I am far from the idea that ad-driven social networks are the source of all evil and should be destroyed. They obviously brought a lot of good to the world. Successful business models allowed them to hire great engineers and build solutions that provided our communication during the times of pandemic. However, this model doesn’t work for increasingly many use cases, because of addictiveness and censorship. Decentralized social media may solve a part of these issues. 

It is not clear how decentralized solutions may become important enough for consumers. Facebook, Twitter, Google and others have occupied most of the market, and their moats seem very hard to penetrate, if at all possible. Here is a good discussion on HN about why Peertube won’t be mainstream anytime soon https://news.ycombinator.com/item?id=21513310. I also realize that going decentralized now is somewhat similar to using Linux in the 90s, it requires tech knowledge and skills, and takes time.

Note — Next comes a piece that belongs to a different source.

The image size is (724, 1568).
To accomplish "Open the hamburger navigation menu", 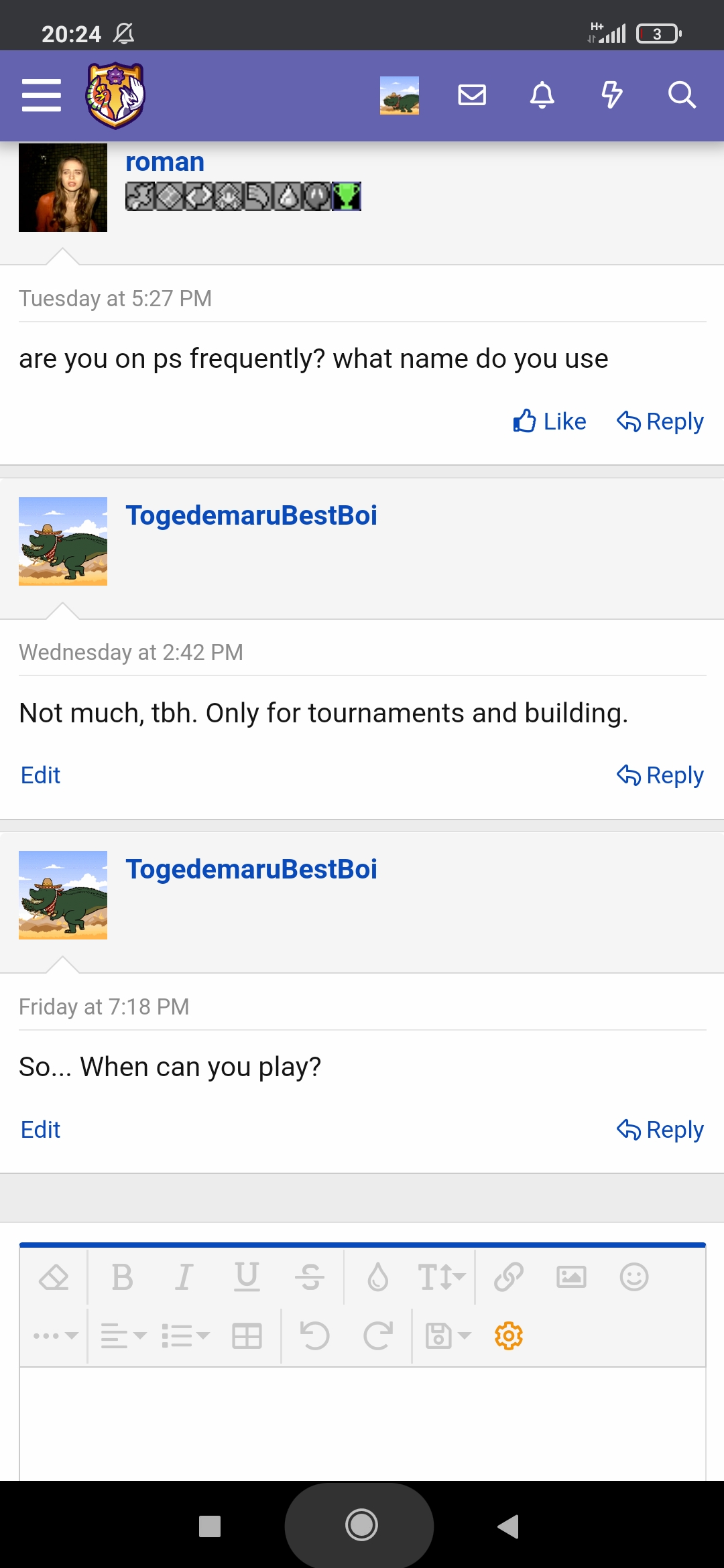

However, I believe we have to start relying less on the big social nets. This is why I am publishing this text not on my social media accounts and not on substack, but on my own website, hosted by a service that I pay for. I will still be present on social media, but will try to host increasingly more data on my website. It will take time and money, and won’t even put a dent in ad-driven companies. But the journey of a thousand miles begins with a single step. I am going to take it, and urge you to do the same.